• _Supplied records_:

════════

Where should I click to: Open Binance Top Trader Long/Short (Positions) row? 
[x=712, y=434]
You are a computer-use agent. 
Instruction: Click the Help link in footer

════════

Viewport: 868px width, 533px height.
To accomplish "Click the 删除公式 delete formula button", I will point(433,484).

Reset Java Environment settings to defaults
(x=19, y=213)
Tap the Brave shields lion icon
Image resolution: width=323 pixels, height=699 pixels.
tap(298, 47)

════════

Return the lines of the records verbatim, beginning at the line that contains "Where should I" and ending after the line that contains "Instruction: Click the Help link in footer".

• _Solution to the exercise_:
Where should I click to: Open Binance Top Trader Long/Short (Positions) row? 
[x=712, y=434]
You are a computer-use agent. 
Instruction: Click the Help link in footer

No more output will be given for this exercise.